INFORMATION SUPPLIED —
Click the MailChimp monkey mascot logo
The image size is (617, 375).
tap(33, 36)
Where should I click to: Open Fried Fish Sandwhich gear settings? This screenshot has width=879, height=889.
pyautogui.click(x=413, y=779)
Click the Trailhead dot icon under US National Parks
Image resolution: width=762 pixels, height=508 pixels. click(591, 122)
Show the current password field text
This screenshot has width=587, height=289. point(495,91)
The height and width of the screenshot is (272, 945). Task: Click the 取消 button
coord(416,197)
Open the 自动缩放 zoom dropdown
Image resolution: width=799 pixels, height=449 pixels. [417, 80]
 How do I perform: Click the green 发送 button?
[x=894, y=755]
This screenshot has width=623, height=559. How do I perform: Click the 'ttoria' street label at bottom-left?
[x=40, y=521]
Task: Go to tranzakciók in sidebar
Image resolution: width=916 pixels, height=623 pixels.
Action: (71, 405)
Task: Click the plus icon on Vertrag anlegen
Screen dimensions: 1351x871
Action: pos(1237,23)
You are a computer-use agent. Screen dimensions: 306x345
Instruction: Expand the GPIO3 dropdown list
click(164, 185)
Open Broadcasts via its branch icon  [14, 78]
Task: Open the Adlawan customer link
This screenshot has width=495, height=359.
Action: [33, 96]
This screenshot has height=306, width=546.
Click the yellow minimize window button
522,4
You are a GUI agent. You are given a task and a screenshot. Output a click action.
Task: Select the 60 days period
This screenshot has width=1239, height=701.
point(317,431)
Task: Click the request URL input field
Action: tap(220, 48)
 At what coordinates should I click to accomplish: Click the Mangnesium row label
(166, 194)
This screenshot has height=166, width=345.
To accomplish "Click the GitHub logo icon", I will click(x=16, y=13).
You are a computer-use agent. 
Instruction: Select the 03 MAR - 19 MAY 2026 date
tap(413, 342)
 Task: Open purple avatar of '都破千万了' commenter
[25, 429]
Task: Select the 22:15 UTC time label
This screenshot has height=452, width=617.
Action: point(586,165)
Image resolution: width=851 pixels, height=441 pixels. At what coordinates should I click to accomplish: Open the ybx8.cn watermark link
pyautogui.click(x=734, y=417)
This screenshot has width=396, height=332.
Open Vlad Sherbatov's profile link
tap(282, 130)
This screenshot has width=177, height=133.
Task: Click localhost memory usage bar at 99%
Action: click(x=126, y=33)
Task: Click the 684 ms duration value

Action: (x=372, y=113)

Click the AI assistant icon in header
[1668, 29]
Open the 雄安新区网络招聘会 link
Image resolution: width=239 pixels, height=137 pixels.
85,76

WHAT IS BEING ASKED — Look through the listing, and copy each line that contains the word "computer".

ANSWER BOX —
You are a computer-use agent. Screen dimensions: 306x345
You are a computer-use agent. 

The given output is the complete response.